# Instruction 1
Give the usernames of everyone who posted in the forum thread on Irish people and debt.
# Instruction 2
Carry on the forum thread on Irish people and debt after its last post.

# Provided passage
# Irish people and debt



## whizzbang (4 Apr 2006)

Why is it we do not seem to have any fear of being in debt in this country? We seem to be much more afraid of not being "on the property  ladder" than oweing a bank 400k and not being able to repay them.

Is this because there is no cultural memory of Irish people being in huge debt? Is this the first time we have had easy access to big money?

Am I missing something?


----------



## kane3000 (4 Apr 2006)

Exactly, there has not been a downturn in Irelands Economy in living memory- Irish people prior to circa 1995 were so used to being poor that when all this cheap credit became available they went mad. 

But there are so many people who think that if it all goes bad they will just throw the house-keys back at the bank....no risk involved.

The only way is up anyway..things work different here.


----------



## JAM (4 Apr 2006)

I agree, we have a mortgage, but myself and Mr Jam at the time said that we did not want to overstretch ourselves financially because you jsut don't know what is round the corner. But we are so often amazed when we see friends of ours with new cars, holidays, etc.. they seem to lack nothing, and we can only assume that they are up to their eyes in debt. It seems people have lost patience and are not prepared to save for things, they want things there and then, and hey whats another couple of grand owed to some financial institution!
I am not condemning them, good luck to them if that is how they want to live their lives, but I just feel it is a slippery slope to get on to!


----------



## Duplex (4 Apr 2006)

The herding instinct explains to a great degree the behaviour of consumers /investors in the market place.  The adoption of particular fashions; in clothing, music and lifestyle choices are the most discernable indicators of this social phenomena.  Herding has positive aspects with regard to the maintenance of social cohesion, however it can be damaging when the herds actions lead to unthinking group behaviour.  

http://www.answers.com/topic/herd-instinct#top


----------



## Calina (4 Apr 2006)

kane3000 said:
			
		

> Exactly, there has not been a downturn in Irelands Economy in living memory- Irish people prior to circa 1995 were so used to being poor that when all this cheap credit became available they went mad.
> 
> But there are so many people who think that if it all goes bad they will just throw the house-keys back at the bank....no risk involved.
> 
> The only way is up anyway..things work different here.


I have to say that I think it's people who have no memory of the bad times who are the ones who have gone mad on credit. Anyone who remembers, on the other hand...in my experience tends to be a bit more circumspect. Incidentally, living memory extends back as far as WW2 (at least - there may still be one or two people who remember the civil war floating around too) during which time there were several lots of "bad times" or economic downturns. What we haven't had is a total property crash.

# Material supplied

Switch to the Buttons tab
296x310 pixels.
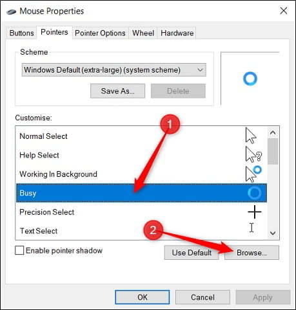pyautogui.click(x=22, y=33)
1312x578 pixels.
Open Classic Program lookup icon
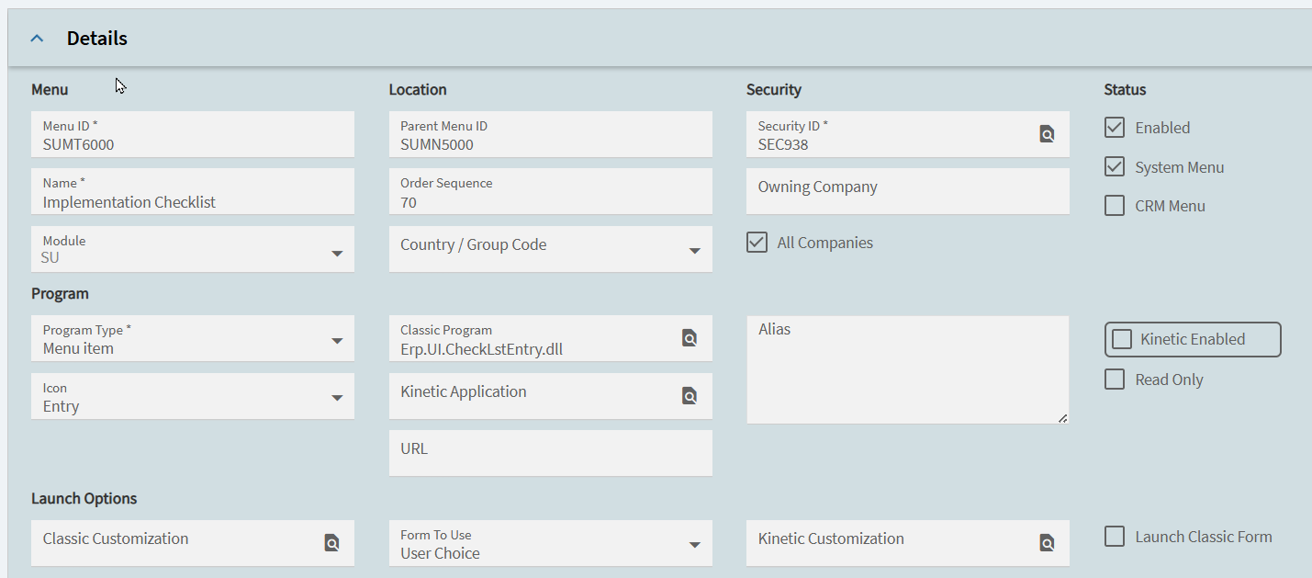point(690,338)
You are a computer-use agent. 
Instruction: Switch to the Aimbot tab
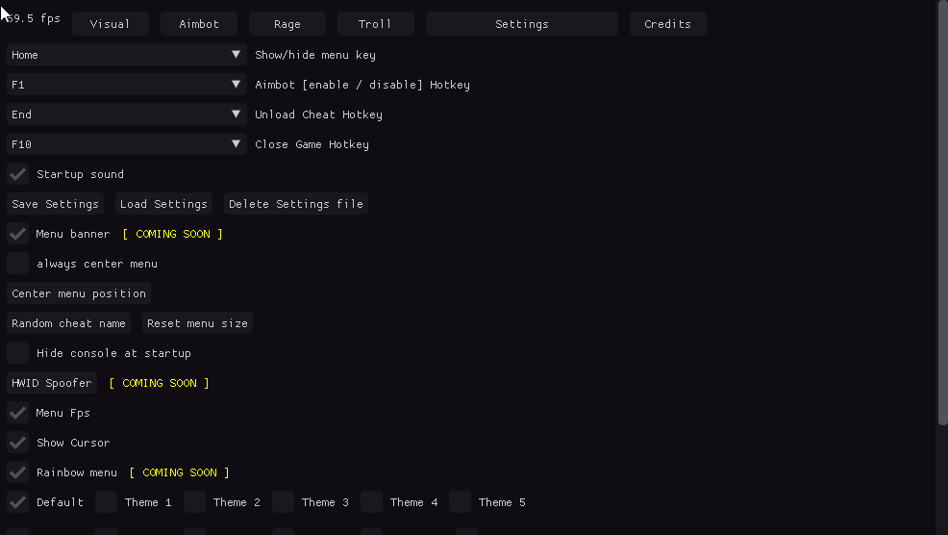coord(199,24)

# Right answer 1
whizzbang, kane3000, JAM, Duplex, Calina

# Right answer 2
----------



## Squonk (4 Apr 2006)

I wonder if so many people are really in blind debt...there's a lot of 'old money' around i.e. a lot of people inheriting money and a lot due to inherit, based obviously on market prices of parent's houses. Granted, there are also a lot of people who are in debt up to their eyeballs trying to keep up with the Jones'..


----------



## whizzbang (4 Apr 2006)

On one hand we hear that we have loads of savings and on the other we hear that our personal debt is climbing at record rates. The questions is are the people getting into debt the same ones as have all the savings?


----------



## walk2dewater (4 Apr 2006)

whizzbang said:
			
		

> On one hand we hear that we have loads of savings and on the other we hear that our personal debt is climbing at record rates. The questions is are the people getting into debt the same ones as have all the savings?


 
I suspect that the debt is skewed towards the young, i.e. anyone under 40.  It is part and parcel of the great subsidising of the older generation via the property pyramid.  Ever wonder why the over 50s are the most ardent advocates of buying property?  Answer:  cos it’s funding their early retirement


----------



## CN624 (4 Apr 2006)

Debt doesn't matter to people at the moment, keeping up with the Joneses is all important. With houses there is at least an understandable desire to have a house of your own if you have a family. (The economics of buying vs renting until prices fall are being discussed elsewhere)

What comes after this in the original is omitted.